Brano di partenza -
◆ ◆ ◆ ◆ ◆ ◆ ◆
Trama:La storia del crescente affetto del borghese omosessuale Frank (A. Bates) per Evie, la cagna alsaziana del suo amante, il proletario sposato Johnny (G. Oldman), finito in carcere per furto.

Critica (1):Siamo a Londra nel secondo dopoguerra e il ricordo della guerra con i tedeschi é ancora vivo. E di questo possiamo essere sicuri anche perché, quando Toni parla di Evi, la cagna alsaziana, dice: "C'è gente che usa il termine 'pastore tedesco', ma a me non piace".
É di tutto il resto che non possiamo essere sicuri. Apparentemente il film é la storia di un ragazzo di umile estrazione che finisce in galera e di una cagna che finisce invece nelle mani di un ricco e distinto signore. Quel che il film insiste a non dire, per quanto lo proclami chiaro e forte, é che in realtà si tratta della storia d'umore tra due uomini o meglio della fine di una storia d'amore.
◆ ◆ ◆ ◆ ◆ ◆ ◆
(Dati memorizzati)
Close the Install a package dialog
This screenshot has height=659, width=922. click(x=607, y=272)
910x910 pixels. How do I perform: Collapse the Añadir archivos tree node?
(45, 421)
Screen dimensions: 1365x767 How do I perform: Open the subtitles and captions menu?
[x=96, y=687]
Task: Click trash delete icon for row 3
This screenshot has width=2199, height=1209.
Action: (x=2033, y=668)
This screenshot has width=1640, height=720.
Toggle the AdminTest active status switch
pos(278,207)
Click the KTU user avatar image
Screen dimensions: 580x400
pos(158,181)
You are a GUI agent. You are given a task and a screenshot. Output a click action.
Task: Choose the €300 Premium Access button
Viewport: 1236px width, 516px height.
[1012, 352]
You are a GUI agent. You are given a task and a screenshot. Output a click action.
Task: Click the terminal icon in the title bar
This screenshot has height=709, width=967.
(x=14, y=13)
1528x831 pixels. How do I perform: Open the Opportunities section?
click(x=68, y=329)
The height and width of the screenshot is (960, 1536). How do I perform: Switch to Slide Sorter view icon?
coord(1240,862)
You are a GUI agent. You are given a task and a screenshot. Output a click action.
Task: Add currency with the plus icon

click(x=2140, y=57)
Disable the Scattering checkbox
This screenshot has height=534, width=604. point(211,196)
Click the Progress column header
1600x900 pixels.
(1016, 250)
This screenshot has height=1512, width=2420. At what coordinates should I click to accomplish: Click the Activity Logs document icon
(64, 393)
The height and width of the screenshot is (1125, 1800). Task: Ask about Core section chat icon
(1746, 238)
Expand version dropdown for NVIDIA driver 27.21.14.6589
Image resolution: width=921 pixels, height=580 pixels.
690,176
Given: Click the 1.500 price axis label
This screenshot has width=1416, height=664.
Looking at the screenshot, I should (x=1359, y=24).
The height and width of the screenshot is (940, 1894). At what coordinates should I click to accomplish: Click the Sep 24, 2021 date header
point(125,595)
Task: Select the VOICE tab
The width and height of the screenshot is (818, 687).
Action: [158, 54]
◆ ◆ ◆ ◆ ◆ ◆ ◆
Dettagli esercizio -
Ripeti parola per parola l'intera scheda sul film riportata sopra, dalla trama alla critica.

Risposta attesa -
Trama:La storia del crescente affetto del borghese omosessuale Frank (A. Bates) per Evie, la cagna alsaziana del suo amante, il proletario sposato Johnny (G. Oldman), finito in carcere per furto.

Critica (1):Siamo a Londra nel secondo dopoguerra e il ricordo della guerra con i tedeschi é ancora vivo. E di questo possiamo essere sicuri anche perché, quando Toni parla di Evi, la cagna alsaziana, dice: "C'è gente che usa il termine 'pastore tedesco', ma a me non piace".
É di tutto il resto che non possiamo essere sicuri. Apparentemente il film é la storia di un ragazzo di umile estrazione che finisce in galera e di una cagna che finisce invece nelle mani di un ricco e distinto signore. Quel che il film insiste a non dire, per quanto lo proclami chiaro e forte, é che in realtà si tratta della storia d'umore tra due uomini o meglio della fine di una storia d'amore.